Tuesday, April 8, 2008

Poetry Month, Day 2

I made several attempts this morning to write a little something about my annual exasperation with April in Maine ("spring," but without warmth, growth, or other indicators), but everything just kept coming out whiny.

So I moved on to listening to the Senate hearings. I have never listened to Senate hearings before, or any other hearings for that matter. I found them fascinating and terrifically educational (in particular on the topic of how senators, generals, and ambassadors speak to one another under one very specific set of circumstances, but also when it comes to the various disagreements as to what we oughtta be doing and/or not doing in Iraq, Afghanistan, and Pakistan).

The most interesting and, probably, useful, part of using the hearings as the soundtrack for my day about town, which included four short trips in the car over the course of the day, was the content whiplash that ensued as I switched back and forth from my everyday life to the hearings. In my days, I think about things like helping with triangle similarity, lower back pain, possible bike routes through town, the benefits of raw milk, and whether or not I'll ever earn and save enough money to buy a house. They're thinking and talking about how to pay back the gargantuan debt we're accumulating with our current actions, whether the living and governing conditions are actually improving in Iraq or not, and whether or not we have enough troops (with enough rest) to continue with the war and the rest of what fighting a war entails. Humbling, to say the least.

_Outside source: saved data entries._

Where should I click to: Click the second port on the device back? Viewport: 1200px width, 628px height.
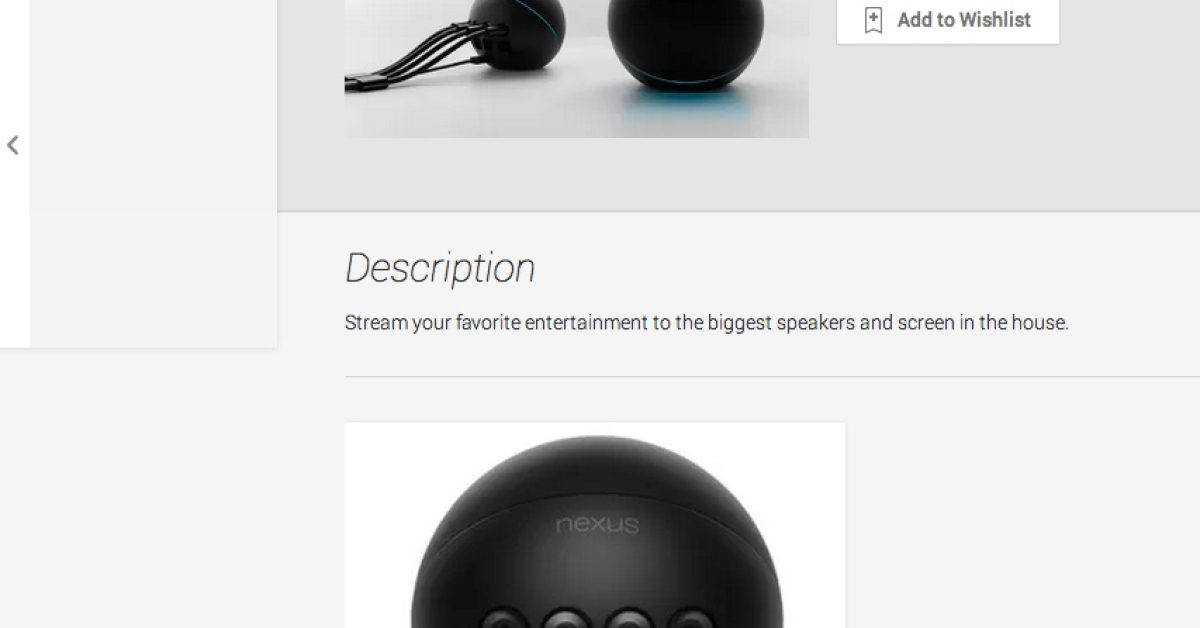pos(568,616)
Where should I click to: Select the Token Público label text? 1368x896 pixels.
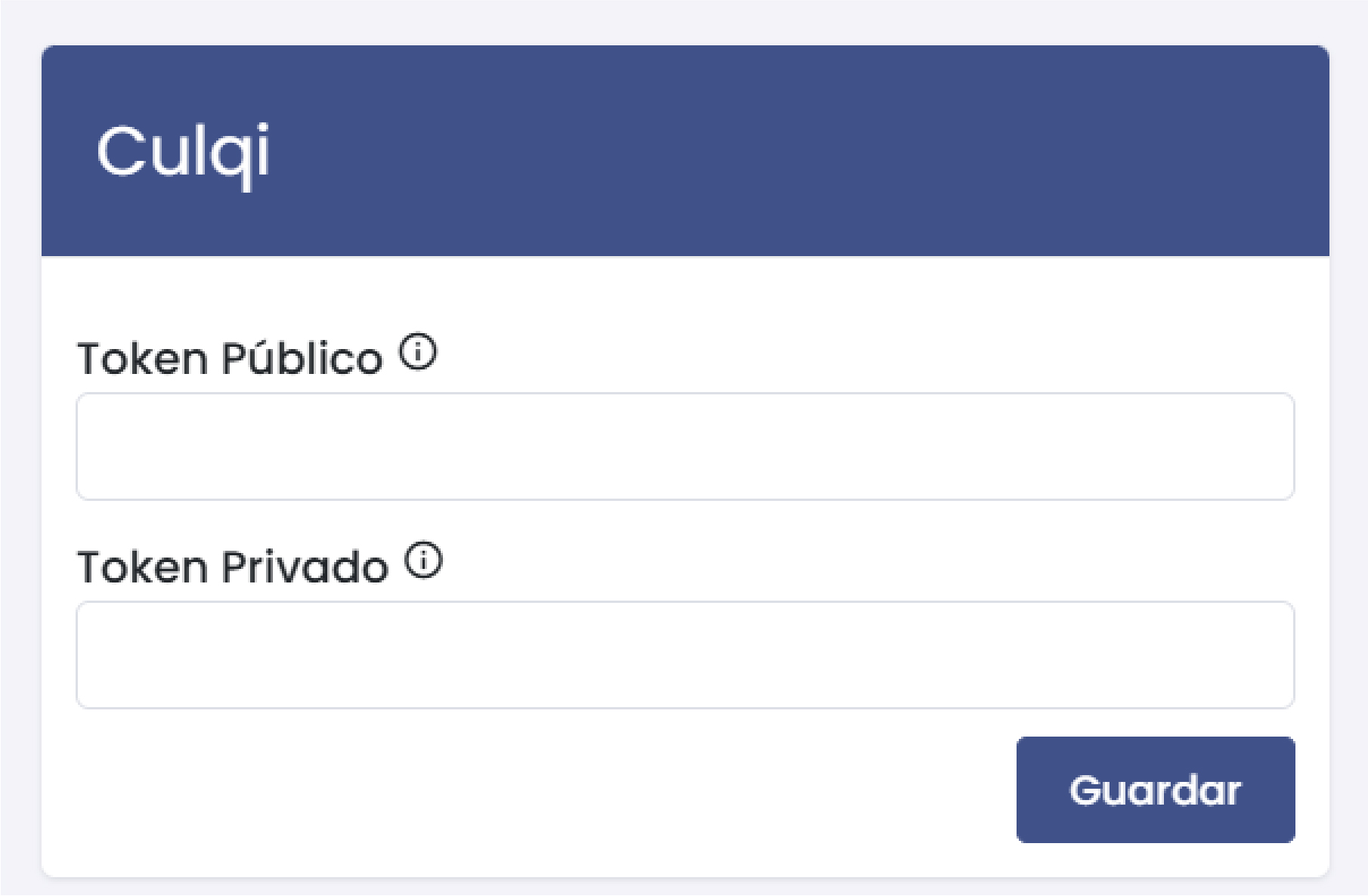pyautogui.click(x=231, y=358)
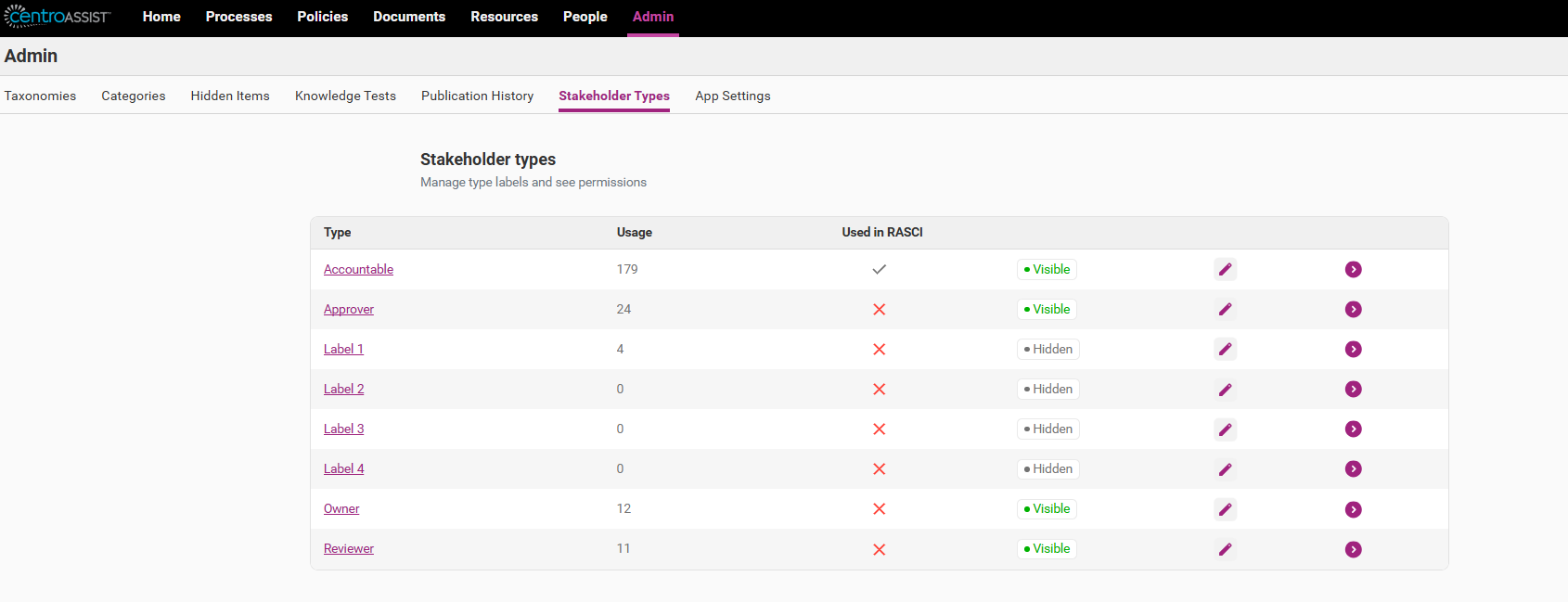Toggle the Hidden status for Label 2
This screenshot has width=1568, height=602.
1048,389
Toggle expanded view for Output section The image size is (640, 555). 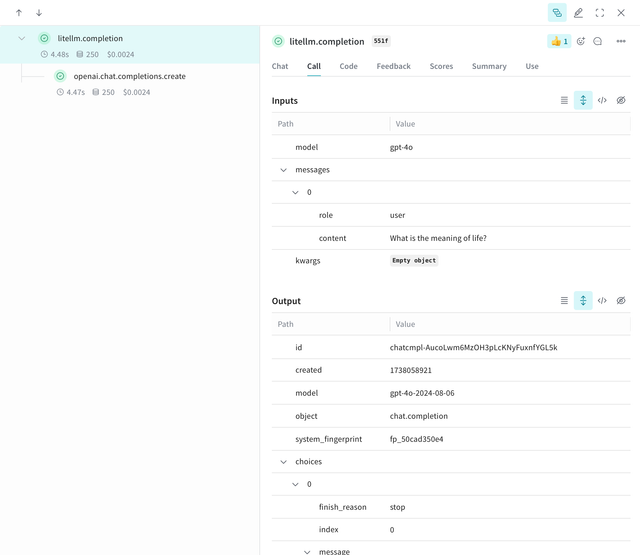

So. Back to it. I should warn you, though, I've also had Social Security on my mind lately. It's not that I pay more SS than anyone else, it's just that I don't ever get to forget about it because four times a year, I make the calculation and see just exactly how much of my money goes to paying benefits to current retirees that, under the current system, won't be there when I'm ready to retire. Maybe it's the perceived entitlement to "getting it back" that I should work on. I could just think of it as a generous contribution to the elderly. I have to say, though, that at this point I'm more inclined to find a way to give the money directly to my dad (retiree who works full time to pay his mortgage and health insurance) so that he can make improvements on the house that I'll eventually inherit.

But I wasn't going to talk about that. Yet.

1 comment:

Jonathan B. said...

Well, you're right that you probably won't see much, if any, of that SS money you're putting in. But if it makes you feel any better, some of the money you are paying into the system, as a young struggling first-time business owner, is going to fund the retirement of my millionaire grandparents. They say thanks. As do I. I'd be temped to question the wisdom of it all, but apparently social security was invented by progressives, and you can't argue with progress, can you? No, you can't.